"I told you that we went out in companies. And when we lighted a fire on a little rising ground among the rushes, or in the forest against the trunk of an old fallen tree; when we roasted potatoes, fried some mushrooms and morels, or a little bacon which we had brought with us,--what a feast we had, and what a good time! Then we would sing till the woods resounded; and our hearts beat fast for joy, the far-away echo of our song seemed so beautiful to us. So when it happened that the proprietor of the village, our old lord (God rest his soul!), chanced to meet me one day as he was hunting, took a fancy to me and ordered that I should be taken to the dwor where I should serve as a cossack, God only knows how sad this made me, and how I longed to be able to refuse to go."
"Ah! So you have been in service at the dwor?"
"All my life, my child, all my life."
"And you have not been able to lay by anything for your old age?"
"Wait a moment, my child. Surely I do not complain, though labour has not been so profitable to me as to many others. But if I had more than I have, what good would it do me? I should not eat with a better appetite; I should not sleep more peacefully. Listen now, and you will learn what I gained by such service. They carried me by force to the dwor. I was washed, combed, dressed, whether I would or not. I was obliged to stay where I was put, although my heart was ready to break. But after three or four days I began to acquire a fondness for work.
"In fact, my work was not too hard; occupation was given me in the office until I should become sufficiently polished up to wait in the dining-room. The lord at that time was not an old man; he was tall and very handsome, had a fine mind and the best heart in the world.

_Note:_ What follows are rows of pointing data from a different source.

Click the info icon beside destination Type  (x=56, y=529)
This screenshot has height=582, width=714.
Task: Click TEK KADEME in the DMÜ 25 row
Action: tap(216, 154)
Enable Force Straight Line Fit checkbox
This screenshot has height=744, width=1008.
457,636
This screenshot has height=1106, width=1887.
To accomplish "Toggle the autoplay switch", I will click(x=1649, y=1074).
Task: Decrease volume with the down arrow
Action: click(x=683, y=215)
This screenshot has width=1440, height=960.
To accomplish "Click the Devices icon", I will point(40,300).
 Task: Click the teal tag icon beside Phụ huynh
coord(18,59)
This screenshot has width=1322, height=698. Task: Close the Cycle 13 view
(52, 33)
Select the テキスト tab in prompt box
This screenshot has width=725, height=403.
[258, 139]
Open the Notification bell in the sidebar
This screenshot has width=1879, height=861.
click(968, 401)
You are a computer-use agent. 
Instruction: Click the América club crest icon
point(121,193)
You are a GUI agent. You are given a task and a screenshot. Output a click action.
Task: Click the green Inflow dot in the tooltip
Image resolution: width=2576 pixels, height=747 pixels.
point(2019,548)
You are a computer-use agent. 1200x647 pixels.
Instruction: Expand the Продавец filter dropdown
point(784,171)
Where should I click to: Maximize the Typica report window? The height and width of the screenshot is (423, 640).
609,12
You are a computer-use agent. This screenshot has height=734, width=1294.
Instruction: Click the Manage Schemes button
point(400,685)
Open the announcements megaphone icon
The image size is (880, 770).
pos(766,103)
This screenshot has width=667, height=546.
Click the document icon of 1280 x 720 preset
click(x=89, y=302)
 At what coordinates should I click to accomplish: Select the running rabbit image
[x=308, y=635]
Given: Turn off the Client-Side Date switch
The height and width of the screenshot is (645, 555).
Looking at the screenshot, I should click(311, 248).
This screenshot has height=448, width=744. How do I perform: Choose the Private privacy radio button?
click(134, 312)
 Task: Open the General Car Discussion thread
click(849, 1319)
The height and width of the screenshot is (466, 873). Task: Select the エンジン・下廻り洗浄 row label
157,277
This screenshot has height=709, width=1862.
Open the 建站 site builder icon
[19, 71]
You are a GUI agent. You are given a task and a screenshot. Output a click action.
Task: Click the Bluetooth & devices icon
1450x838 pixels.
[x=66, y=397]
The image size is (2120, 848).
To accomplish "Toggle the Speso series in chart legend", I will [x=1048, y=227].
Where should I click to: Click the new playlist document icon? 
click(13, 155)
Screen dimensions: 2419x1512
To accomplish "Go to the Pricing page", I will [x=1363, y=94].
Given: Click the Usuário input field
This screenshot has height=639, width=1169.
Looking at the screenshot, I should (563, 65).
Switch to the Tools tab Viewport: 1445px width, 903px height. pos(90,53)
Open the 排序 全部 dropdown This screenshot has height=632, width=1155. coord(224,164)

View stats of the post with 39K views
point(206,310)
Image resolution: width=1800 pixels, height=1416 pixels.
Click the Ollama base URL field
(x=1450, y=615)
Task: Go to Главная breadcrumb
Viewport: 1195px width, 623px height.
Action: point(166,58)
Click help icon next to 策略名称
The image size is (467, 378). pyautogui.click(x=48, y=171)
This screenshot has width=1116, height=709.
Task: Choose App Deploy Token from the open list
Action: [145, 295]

After hearing him speak only a few words, one could not help feeling that he was a man to be loved and respected; his appearance, his gestures, and his voice all bespoke the lord and master. If he were dressed in a cassock and a sukmane, one would recognize at once, though one should meet him in the dark, that God had created him to command others. But his commands were neither rough nor offensive to any one; he never spoke an angry word to his servants. When he was angry, he always kept silence, and his servants had the terrible punishment of seeing him refuse to speak to them and turn his face away from them. The home was like the master; not only the old cossack whose business it was to instruct me, but the other servants at the dwor were quiet, affable, and kind, and I soon grew accustomed to them.
"It is true they put upon me a good deal of their drudgery; but only my legs suffered from the errands they sent me on, and I cannot recall ever being injured or maltreated. The old cossack often said in a low voice, 'He is a poor little boy, an orphan, and it would be too bad to hurt him.' Thus little by little I forgot the open-air life; and a few weeks after, meeting on the dam old Hindra, the shepherd, and my old companions, I contented myself with smiling at them from a distance and showing them my wide pantaloons with red bands, and I did not feel the least desire to rejoin them in the woods. My task was not at all severe. The lord wished to have me take care of his apartment, and it was for this duty that I was first trained. As for his own wants, he gave but little trouble to any one; usually he waited on himself, and showed the kindness of a father to those whose business it was to serve him. His old cossack was like a brother to him, and often scolded him for one thing or another."
"Upon my word, he must have been a good lord."
"Yes, he was, God bless him!" answered the old man, wiping his eyes, which were full of tears; "there are no more like him in this world. He was brother and father and everything to me. He lived over there, do you see, in the place where that great gray chimney still stands; but in his time things were not as they are now. In his household there was neatness and order in every little corner as well as in the great courtyard; not a useless straw could be found lying about, and now there is nothing but brush-wood, briers, and rubbish."
Here the old man heaved a deep sigh and then resumed.